▸ **DOCUMENT EXCERPT**:
But where the film scores so strongly is the deft interplay of real drama, real emotion, expertly executed action and daft, almost knockabout comedy. Danny Elfman's jazzy score emphasizes the fun of the enterprise but from one moment to the next (unless you've seen it several times... guilty as charged) you have no idea what emotional/action button the movie is going to push next. The comedy is interwoven with the action so much so that it's hard to pin a genre on the movie itself. It's a wildly entertaining hybrid and this is a great part of its charm. Critics have pointed to this diversity in plot ambition and its subsequent mechanics as dramatic and narrative faults. I have no idea what they are talking about. Midnight Run is funny, exciting, twice terribly touching and barrels along at a great pace, while maintaining its emotional integrity. These are attributes most movies would envy. It comes, from this reviewer at least, highly recommended.

sound and vision

The original UK DVD release from Universal had a letterboxed transfer, so the 1080p 1.85:1 image here is a serious step up all round. The image itself is spotless,  the picture rock solid in frame, the sharpness and picture detail crisp and the colour largely naturalistic. The contrast is punchy throughout – when the lighting is favourable this results in a really pleasing image, but in darker scenes this can result in some of the detail being sucked in to get those solid black levels, though no more so than on Universal's previous DVD. On the whole, this is a fine job.

On the soundtrack front, there's a choice between Linear PCM 2.0 stereo – which I'm guessing is closest to how the film originally played – and DTS-HD Master Audio 5.1 surround. Surprisingly, perhaps, I preferred the stereo track, which has a brightness and clarity that feels a tad subdued on the 5.1 track, where a little too much to the lower frequency sound ended up in the subwoofer. The dialogue and music come across particularly well, though neither have quite the dynamic range of more modern studio features.

Optional SDH subtitles are also available.

extra features

We Got the Duke – Interview with Charles Grodin (12:27)
26 years older, slimmer and wearing a baseball cap, the still instantly recognisable Charles Grodin (there's something about that voice) remembers how he landed a role that plenty of actors wanted and Paramount apparently wanted Cher to play. Yes, you read that right, Cher the singer turned actress who was flying high at the time off the success of Moonstruck. Can you imagine? He talks about his unconventional first marriage and his current long-lasting one (there is a relevant story that segues into this), and reveals that our favourite exchange in the boxcar scene (the aforementioned "D'you ever have sex with an animal, Jack?" one) was the result of him being asked by director Brest to improvise an lines that would allow the two characters to re-bond. I particularly like Grodin's comment about royalty: "You became royalty by winning a war and declaring yourself king, but some people get it into their head that they're better than others, and it's foolish." Absolutely.

Moscone Bail Bonds – Interview with Joe Pantoliano (14:24)
Adorned in a jacket, a beret and some silver neck chains, the ever so slightly bohemian looking Pantoliano recalls how he got into acting, how he landed the role of Eddie Moscone (director Brest was initially not convinced he'd be right for the part, being too young and too slim for the role as originally envisaged), and reading and working with De Niro. He outlines the importance of nailing the audition (too many came in and just gushed at De Niro), and has the highest of praise for Charles Grodin ("a genius comedian"), whose performance he claims is the glue of the movie.

▸ **CHALLENGE**: In one to three sentences, explain why the film review's writer favored the stereo soundtrack over the 5.1 surround track.

▸ **DATASET RECORDS**:
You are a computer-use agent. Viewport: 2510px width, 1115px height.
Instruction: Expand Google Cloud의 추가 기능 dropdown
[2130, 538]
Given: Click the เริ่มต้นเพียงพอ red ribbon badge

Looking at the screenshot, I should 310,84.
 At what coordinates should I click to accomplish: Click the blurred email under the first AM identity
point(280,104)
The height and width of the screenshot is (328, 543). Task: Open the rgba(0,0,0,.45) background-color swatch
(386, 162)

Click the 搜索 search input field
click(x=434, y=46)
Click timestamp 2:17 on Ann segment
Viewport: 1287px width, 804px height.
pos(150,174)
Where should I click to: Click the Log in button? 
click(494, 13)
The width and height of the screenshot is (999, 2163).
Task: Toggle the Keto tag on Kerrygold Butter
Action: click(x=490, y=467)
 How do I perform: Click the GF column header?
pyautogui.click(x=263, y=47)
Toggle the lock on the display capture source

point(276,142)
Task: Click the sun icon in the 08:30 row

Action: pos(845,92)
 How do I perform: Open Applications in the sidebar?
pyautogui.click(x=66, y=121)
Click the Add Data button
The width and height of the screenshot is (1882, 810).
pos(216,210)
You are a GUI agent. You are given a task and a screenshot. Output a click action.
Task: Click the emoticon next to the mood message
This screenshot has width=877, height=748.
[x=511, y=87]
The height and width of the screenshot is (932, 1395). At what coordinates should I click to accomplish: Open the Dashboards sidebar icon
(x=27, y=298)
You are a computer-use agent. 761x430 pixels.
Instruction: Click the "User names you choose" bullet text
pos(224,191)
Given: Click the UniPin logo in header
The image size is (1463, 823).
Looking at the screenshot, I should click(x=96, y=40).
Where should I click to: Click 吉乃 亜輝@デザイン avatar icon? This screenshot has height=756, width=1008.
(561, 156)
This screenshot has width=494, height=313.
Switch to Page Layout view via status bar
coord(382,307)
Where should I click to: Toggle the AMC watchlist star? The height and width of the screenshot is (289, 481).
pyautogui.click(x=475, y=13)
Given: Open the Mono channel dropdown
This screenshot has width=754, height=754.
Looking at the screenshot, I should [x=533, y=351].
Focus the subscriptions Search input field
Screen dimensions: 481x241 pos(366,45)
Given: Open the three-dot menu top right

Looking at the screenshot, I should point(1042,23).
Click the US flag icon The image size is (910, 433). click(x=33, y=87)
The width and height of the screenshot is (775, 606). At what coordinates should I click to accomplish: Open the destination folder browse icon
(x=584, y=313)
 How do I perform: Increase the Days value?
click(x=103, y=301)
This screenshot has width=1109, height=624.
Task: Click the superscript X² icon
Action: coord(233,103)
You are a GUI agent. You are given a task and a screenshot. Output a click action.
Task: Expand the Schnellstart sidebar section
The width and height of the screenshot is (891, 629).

▸ **FINAL ANSWER**: The stereo track has a brightness and clarity that feels a little subdued on the 5.1 track. On the 5.1 track, too much of the lower-frequency sound ended up in the subwoofer.